** TASK OBJECTIVE **
The entries below are to be returned as written, with all pictures dropped.

** RECORDS FOR THE EXERCISE **
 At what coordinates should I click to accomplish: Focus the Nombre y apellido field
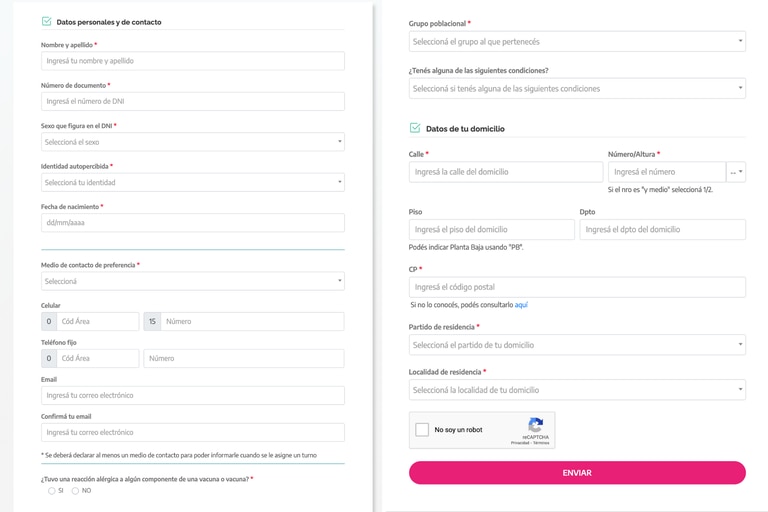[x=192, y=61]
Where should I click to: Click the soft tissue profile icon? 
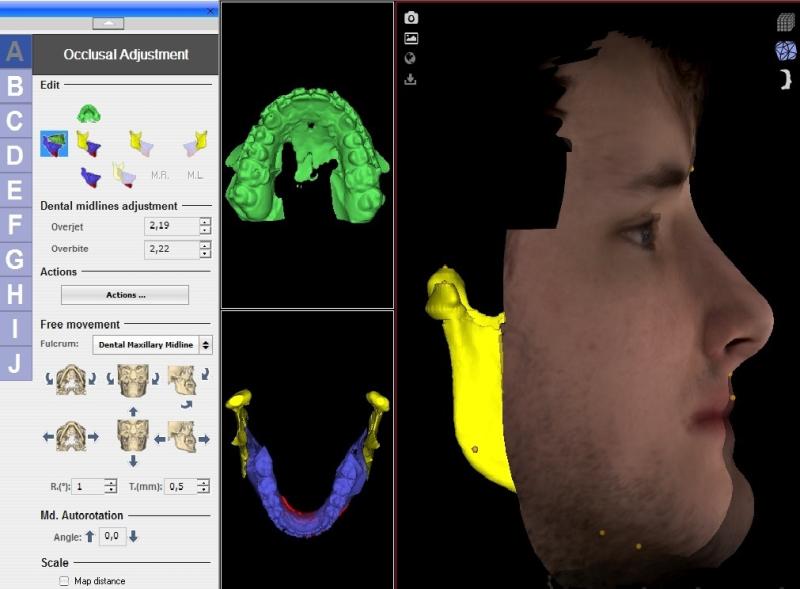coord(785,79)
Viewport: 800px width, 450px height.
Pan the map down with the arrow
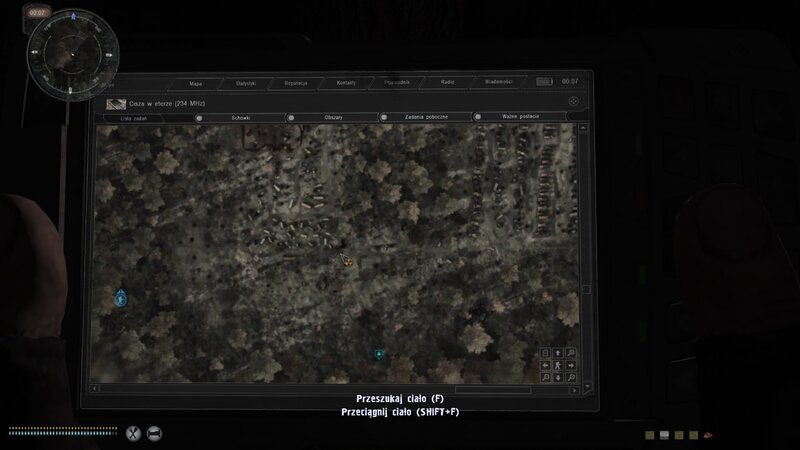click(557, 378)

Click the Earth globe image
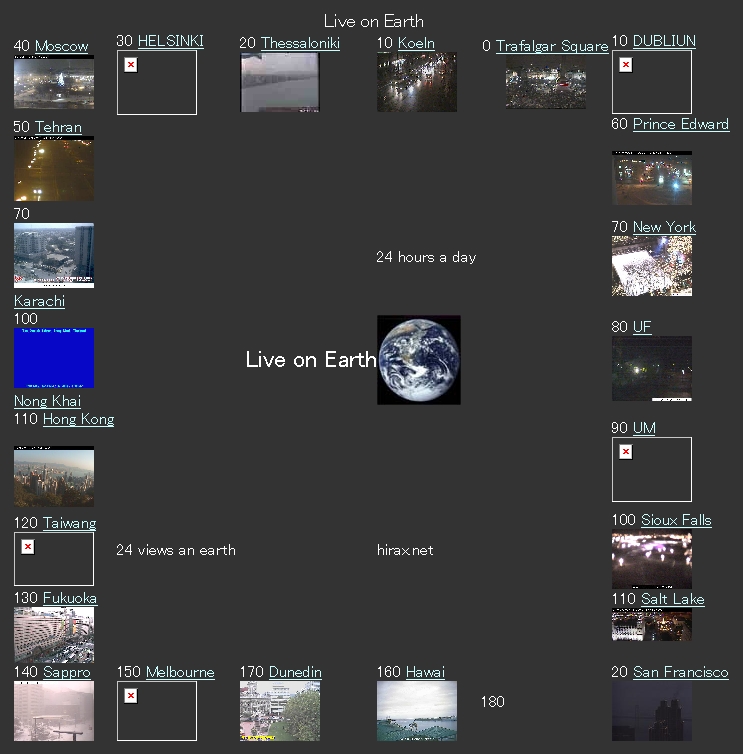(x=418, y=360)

** FINISHED TASK **
 At what coordinates should I click to accomplish: Focus the Nombre y apellido field
[x=192, y=61]
Where should I click to: Click the soft tissue profile icon? 
coord(785,79)
Viewport: 800px width, 450px height.
Pan the map down with the arrow
click(557, 378)

Click the Earth globe image
(x=418, y=360)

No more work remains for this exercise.